He noted that the young generation that is growing up amid a most complicated situation in the coastal enclave “can overcome challenges through music.”
As he played a Turkish track, he said, “For decades everything you heard about Gaza was our involvement in a conflict. But we are here to show that we are playing music and singing for life, hope and peace.”
Jihad Abu Shamala, a 22-year-old guitarist and singer from the town of Beit Lahiya, in the northern Gaza Strip, spends at least six hours a day performing music with the band.
“Music is life for the soul. It gives positive energy to listeners,” he told Al-Monitor, while playing his guitar. He said that they choose crowded places to share their music with more people.
According to Abu Shamala, the situation in the Gaza Strip will not change any time soon, and as the situation keeps deteriorating more people will die of heart attacks and poor health conditions. To make matters worse, Gaza also lacks medical staff. “We cannot change the situation, but we can help people through music. It will not cost them anything,” he added.
“Not only does the crowd benefit from our music, we also improve our musical skills,” Aboud Mohammed, a 23-year-old organ player told Al-Monitor.
He said that he and his bandmates are self-taught through YouTube videos. They play the music of classical Arab singers such as Egyptian singer Abdul Halim Hafez and Lebanese singer Fayrouz, in addition to Western singers. He and the bandmates, he added, are proud of themselves when they see people smile.
Al-Monitor saw a 10-member family sit and listen to the Street Band, with the children singing along to the music.

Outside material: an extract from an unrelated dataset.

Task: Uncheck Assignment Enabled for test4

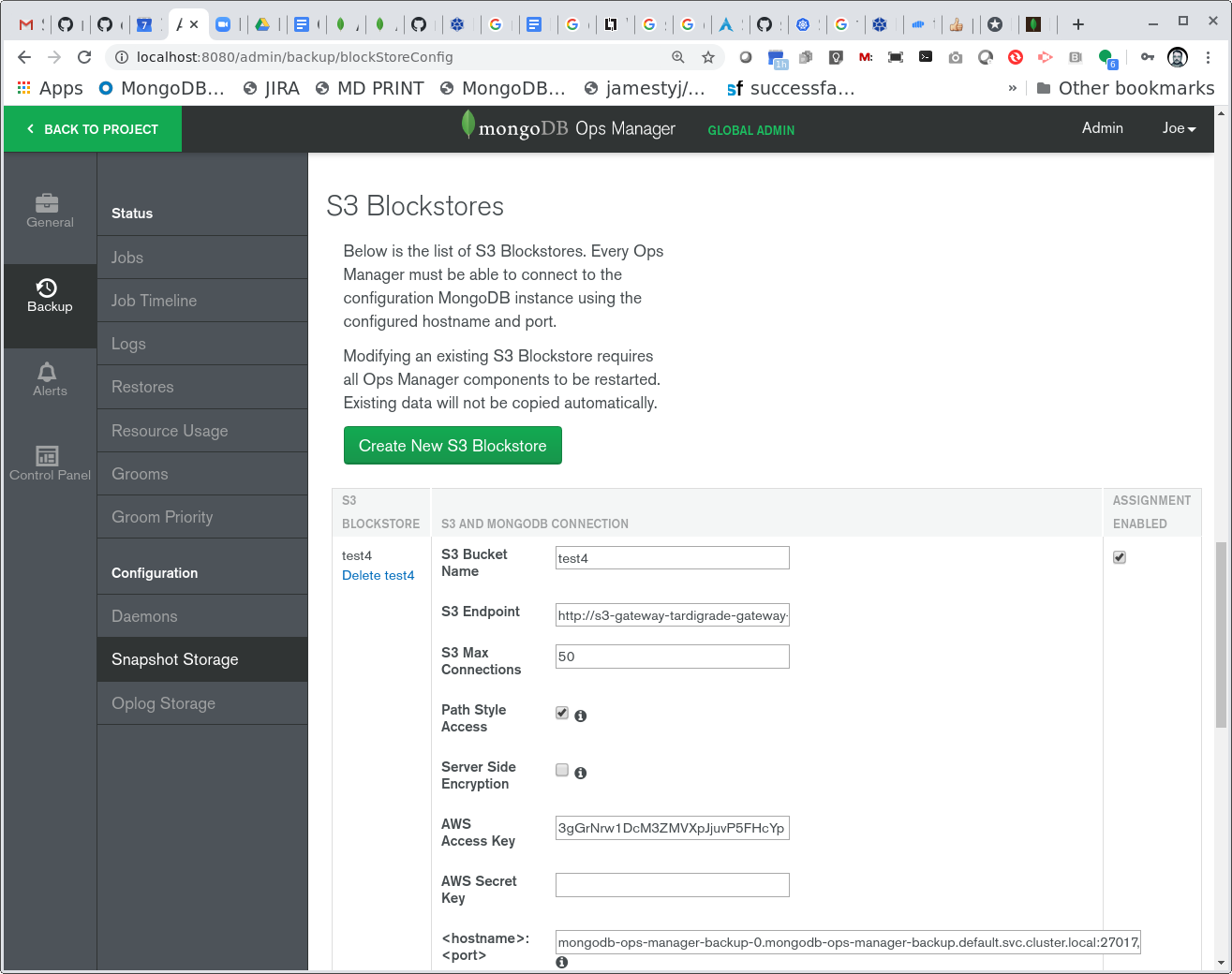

Ibrahim Sarsour, the only breadwinner of the family, said he was highly impressed by the band’s performance.
“I rarely go out with my family to have a fun time, but I forgot my problems for a moment,” said the 60-year-old father of eight, adding that he missed “such moments that give him internal positive energy.”
Sarsour said that the majority of the population has been suffering for 13 years now, while the outbreak of the novel coronavirus has been contributing to their hardships amid a lack of medical staff and equipment.
“Those young men have succeeded in making me forget all my negative energy today,” he noted. “Gazans need to live a simple, peaceful and normal life just like other people around the world.”
More than 60% of Palestinians suffer from depression and psychological pressure, the Gaza Community Mental Health Program reported in 2017, noting that the severe economic and political conditions are the cause of this.
Local residents hold Israel, the Fatah-led Palestinian Authority in the West Bank and the Islamic Hamas movement ruling Gaza responsible for their harsh living conditions.
Israel imposed a tight blockade on the Gaza Strip right after Hamas violently seized control of the territory in 2007. Since then, the political and economic situations have been deteriorating.
Israel has waged three large-scale military offensives on the enclave — the longest one was during the summer of 2014, which lasted 50 days and left large-scale destruction.
Sami Owaida, a psychiatrist at the Gaza Community Mental Health Program, told Al-Monitor, “A large percentage of the residents of this besieged area suffer from the most severe types of depression as a result of the deteriorating political and economic conditions.”
He noted, “Depression negatively affects people’s social lives, and they become more susceptible to physical ailments that often worsen because of one’s psychological state.”
Therefore, Owaida concluded, the local community needs to be exposed to positive and inspiring acts such as music.